- Church: Chaldean Catholic Church
- Archdiocese: Babylon
- See: Babylon of the Chaldeans
- Installed: September 17, 1947
- Term ended: July 8, 1958
- Predecessor: Yousef VI Emmanuel II Thomas
- Successor: Paul II Cheikho

Orders
- Ordination: May 15, 1904 (Priest)
- Consecration: May 10, 1925 (Bishop) by Yousef VI Thomas

Personal details
- Born: Yousef Ghanima January 29, 1881
- Died: July 8, 1958 (aged 77)
- Residence: Iraq

= Yousef VII Ghanima =

Head of the Chaldean Catholic Church from 1947 to 1958

Mar Yousef VII Ghanima (January 29, 1881 – July 8, 1958) was the patriarch of the Chaldean Catholic Church from 1947 until his death in 1958.

==Life==
Mar Yousef VII Ghanima was born on January 29, 1881, in Mosul and was ordained a priest on May 15, 1904. An ethnic Assyrian, in 1925 he was ordained Auxiliary Bishop of the Chaldean Catholic Patriachate of Baghdad.

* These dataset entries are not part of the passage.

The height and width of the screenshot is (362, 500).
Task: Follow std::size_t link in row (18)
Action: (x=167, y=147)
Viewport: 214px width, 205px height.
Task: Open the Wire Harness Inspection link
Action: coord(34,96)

He became the Patriarch of the Chaldean Church on September 17, 1947 and held the office until his death on July 8, 1958. He was preceded by Patriarch Yousef VI Emmanuel II Thomas and was succeeded by Paul II Cheikho.

With help from Mar Yousef VII Ghanima, the Patriarchate transferred from Mosul to Baghdad.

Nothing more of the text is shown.